### The exercise
Reproduce each of the lines below verbatim, keeping their order.

### Items
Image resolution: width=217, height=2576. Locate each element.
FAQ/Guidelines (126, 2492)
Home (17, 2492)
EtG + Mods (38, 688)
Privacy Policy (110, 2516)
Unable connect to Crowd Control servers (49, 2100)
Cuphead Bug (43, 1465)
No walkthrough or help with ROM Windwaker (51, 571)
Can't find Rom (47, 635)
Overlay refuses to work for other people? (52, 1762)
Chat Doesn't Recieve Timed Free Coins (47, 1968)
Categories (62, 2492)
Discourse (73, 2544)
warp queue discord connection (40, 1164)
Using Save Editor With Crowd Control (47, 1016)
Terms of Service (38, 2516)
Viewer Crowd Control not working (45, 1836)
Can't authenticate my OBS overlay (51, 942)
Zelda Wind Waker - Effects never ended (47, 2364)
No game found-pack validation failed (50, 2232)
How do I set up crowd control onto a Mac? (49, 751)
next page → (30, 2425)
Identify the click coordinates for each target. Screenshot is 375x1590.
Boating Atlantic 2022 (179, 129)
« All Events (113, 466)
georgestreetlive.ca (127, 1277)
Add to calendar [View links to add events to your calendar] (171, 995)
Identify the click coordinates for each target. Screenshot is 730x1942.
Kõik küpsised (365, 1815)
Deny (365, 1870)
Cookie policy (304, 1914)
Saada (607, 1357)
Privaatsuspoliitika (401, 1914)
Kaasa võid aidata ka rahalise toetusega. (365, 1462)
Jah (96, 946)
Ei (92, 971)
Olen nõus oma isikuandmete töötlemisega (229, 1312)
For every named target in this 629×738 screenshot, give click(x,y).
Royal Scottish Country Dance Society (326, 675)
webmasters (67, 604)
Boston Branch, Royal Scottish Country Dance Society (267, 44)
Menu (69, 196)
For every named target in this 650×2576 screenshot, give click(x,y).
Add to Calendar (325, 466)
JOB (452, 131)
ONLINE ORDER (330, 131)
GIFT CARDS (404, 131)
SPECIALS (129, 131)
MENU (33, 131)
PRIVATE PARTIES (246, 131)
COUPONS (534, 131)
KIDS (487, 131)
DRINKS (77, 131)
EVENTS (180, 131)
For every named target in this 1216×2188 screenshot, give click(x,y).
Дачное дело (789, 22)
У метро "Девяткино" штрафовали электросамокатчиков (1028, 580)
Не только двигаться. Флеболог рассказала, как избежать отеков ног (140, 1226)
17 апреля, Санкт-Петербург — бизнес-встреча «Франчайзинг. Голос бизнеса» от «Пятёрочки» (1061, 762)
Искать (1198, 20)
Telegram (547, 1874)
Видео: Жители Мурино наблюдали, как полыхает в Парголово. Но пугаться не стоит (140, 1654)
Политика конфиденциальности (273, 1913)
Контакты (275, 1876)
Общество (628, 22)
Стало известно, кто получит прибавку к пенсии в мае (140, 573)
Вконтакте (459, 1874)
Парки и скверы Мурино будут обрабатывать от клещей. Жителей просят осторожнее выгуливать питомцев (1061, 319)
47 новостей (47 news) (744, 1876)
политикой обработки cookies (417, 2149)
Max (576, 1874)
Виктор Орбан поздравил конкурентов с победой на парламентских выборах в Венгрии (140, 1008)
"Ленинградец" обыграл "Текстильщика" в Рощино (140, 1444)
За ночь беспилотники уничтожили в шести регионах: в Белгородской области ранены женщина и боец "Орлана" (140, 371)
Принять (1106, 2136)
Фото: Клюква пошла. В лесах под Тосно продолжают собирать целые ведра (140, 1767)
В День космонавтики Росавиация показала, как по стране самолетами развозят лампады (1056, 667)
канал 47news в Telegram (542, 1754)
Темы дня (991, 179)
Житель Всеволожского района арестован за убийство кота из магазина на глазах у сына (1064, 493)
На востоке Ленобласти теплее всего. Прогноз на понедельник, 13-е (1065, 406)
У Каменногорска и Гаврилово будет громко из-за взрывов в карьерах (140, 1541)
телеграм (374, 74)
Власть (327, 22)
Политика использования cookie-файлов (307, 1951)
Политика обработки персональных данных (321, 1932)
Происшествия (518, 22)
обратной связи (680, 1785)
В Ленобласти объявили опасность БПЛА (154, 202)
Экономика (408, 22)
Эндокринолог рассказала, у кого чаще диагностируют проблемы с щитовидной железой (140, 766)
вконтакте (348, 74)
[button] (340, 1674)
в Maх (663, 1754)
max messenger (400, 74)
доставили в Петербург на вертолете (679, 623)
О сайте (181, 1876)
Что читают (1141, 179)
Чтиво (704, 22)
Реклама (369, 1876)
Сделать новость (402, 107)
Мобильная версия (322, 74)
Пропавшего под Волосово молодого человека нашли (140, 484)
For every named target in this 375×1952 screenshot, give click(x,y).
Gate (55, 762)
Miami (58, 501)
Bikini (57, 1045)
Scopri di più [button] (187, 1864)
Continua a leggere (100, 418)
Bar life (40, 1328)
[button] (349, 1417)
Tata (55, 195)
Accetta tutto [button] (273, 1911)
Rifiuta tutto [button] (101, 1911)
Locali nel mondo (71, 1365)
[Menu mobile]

### Finished answer
Image resolution: width=217, height=2576. Locate each element.
FAQ/Guidelines (126, 2492)
Home (17, 2492)
EtG + Mods (38, 688)
Privacy Policy (110, 2516)
Unable connect to Crowd Control servers (49, 2100)
Cuphead Bug (43, 1465)
No walkthrough or help with ROM Windwaker (51, 571)
Can't find Rom (47, 635)
Overlay refuses to work for other people? (52, 1762)
Chat Doesn't Recieve Timed Free Coins (47, 1968)
Categories (62, 2492)
Discourse (73, 2544)
warp queue discord connection (40, 1164)
Using Save Editor With Crowd Control (47, 1016)
Terms of Service (38, 2516)
Viewer Crowd Control not working (45, 1836)
Can't authenticate my OBS overlay (51, 942)
Zelda Wind Waker - Effects never ended (47, 2364)
No game found-pack validation failed (50, 2232)
How do I set up crowd control onto a Mac? (49, 751)
next page → (30, 2425)
Identify the click coordinates for each target. Screenshot is 375x1590.
Boating Atlantic 2022 (179, 129)
« All Events (113, 466)
georgestreetlive.ca (127, 1277)
Add to calendar [View links to add events to your calendar] (171, 995)
Identify the click coordinates for each target. Screenshot is 730x1942.
Kõik küpsised (365, 1815)
Deny (365, 1870)
Cookie policy (304, 1914)
Saada (607, 1357)
Privaatsuspoliitika (401, 1914)
Kaasa võid aidata ka rahalise toetusega. (365, 1462)
Jah (96, 946)
Ei (92, 971)
Olen nõus oma isikuandmete töötlemisega (229, 1312)
For every named target in this 629×738 screenshot, give click(x,y).
Royal Scottish Country Dance Society (326, 675)
webmasters (67, 604)
Boston Branch, Royal Scottish Country Dance Society (267, 44)
Menu (69, 196)
For every named target in this 650×2576 screenshot, give click(x,y).
Add to Calendar (325, 466)
JOB (452, 131)
ONLINE ORDER (330, 131)
GIFT CARDS (404, 131)
SPECIALS (129, 131)
MENU (33, 131)
PRIVATE PARTIES (246, 131)
COUPONS (534, 131)
KIDS (487, 131)
DRINKS (77, 131)
EVENTS (180, 131)
For every named target in this 1216×2188 screenshot, give click(x,y).
Дачное дело (789, 22)
У метро "Девяткино" штрафовали электросамокатчиков (1028, 580)
Не только двигаться. Флеболог рассказала, как избежать отеков ног (140, 1226)
17 апреля, Санкт-Петербург — бизнес-встреча «Франчайзинг. Голос бизнеса» от «Пятёрочки» (1061, 762)
Искать (1198, 20)
Telegram (547, 1874)
Видео: Жители Мурино наблюдали, как полыхает в Парголово. Но пугаться не стоит (140, 1654)
Политика конфиденциальности (273, 1913)
Контакты (275, 1876)
Общество (628, 22)
Стало известно, кто получит прибавку к пенсии в мае (140, 573)
Вконтакте (459, 1874)
Парки и скверы Мурино будут обрабатывать от клещей. Жителей просят осторожнее выгуливать питомцев (1061, 319)
47 новостей (47 news) (744, 1876)
политикой обработки cookies (417, 2149)
Max (576, 1874)
Виктор Орбан поздравил конкурентов с победой на парламентских выборах в Венгрии (140, 1008)
"Ленинградец" обыграл "Текстильщика" в Рощино (140, 1444)
За ночь беспилотники уничтожили в шести регионах: в Белгородской области ранены женщина и боец "Орлана" (140, 371)
Принять (1106, 2136)
Фото: Клюква пошла. В лесах под Тосно продолжают собирать целые ведра (140, 1767)
В День космонавтики Росавиация показала, как по стране самолетами развозят лампады (1056, 667)
канал 47news в Telegram (542, 1754)
Темы дня (991, 179)
Житель Всеволожского района арестован за убийство кота из магазина на глазах у сына (1064, 493)
На востоке Ленобласти теплее всего. Прогноз на понедельник, 13-е (1065, 406)
У Каменногорска и Гаврилово будет громко из-за взрывов в карьерах (140, 1541)
телеграм (374, 74)
Власть (327, 22)
Политика использования cookie-файлов (307, 1951)
Политика обработки персональных данных (321, 1932)
Происшествия (518, 22)
обратной связи (680, 1785)
В Ленобласти объявили опасность БПЛА (154, 202)
Экономика (408, 22)
Эндокринолог рассказала, у кого чаще диагностируют проблемы с щитовидной железой (140, 766)
вконтакте (348, 74)
[button] (340, 1674)
в Maх (663, 1754)
max messenger (400, 74)
доставили в Петербург на вертолете (679, 623)
О сайте (181, 1876)
Что читают (1141, 179)
Чтиво (704, 22)
Реклама (369, 1876)
Сделать новость (402, 107)
Мобильная версия (322, 74)
Пропавшего под Волосово молодого человека нашли (140, 484)
For every named target in this 375×1952 screenshot, give click(x,y).
Gate (55, 762)
Miami (58, 501)
Bikini (57, 1045)
Scopri di più [button] (187, 1864)
Continua a leggere (100, 418)
Bar life (40, 1328)
[button] (349, 1417)
Tata (55, 195)
Accetta tutto [button] (273, 1911)
Rifiuta tutto [button] (101, 1911)
Locali nel mondo (71, 1365)
[Menu mobile]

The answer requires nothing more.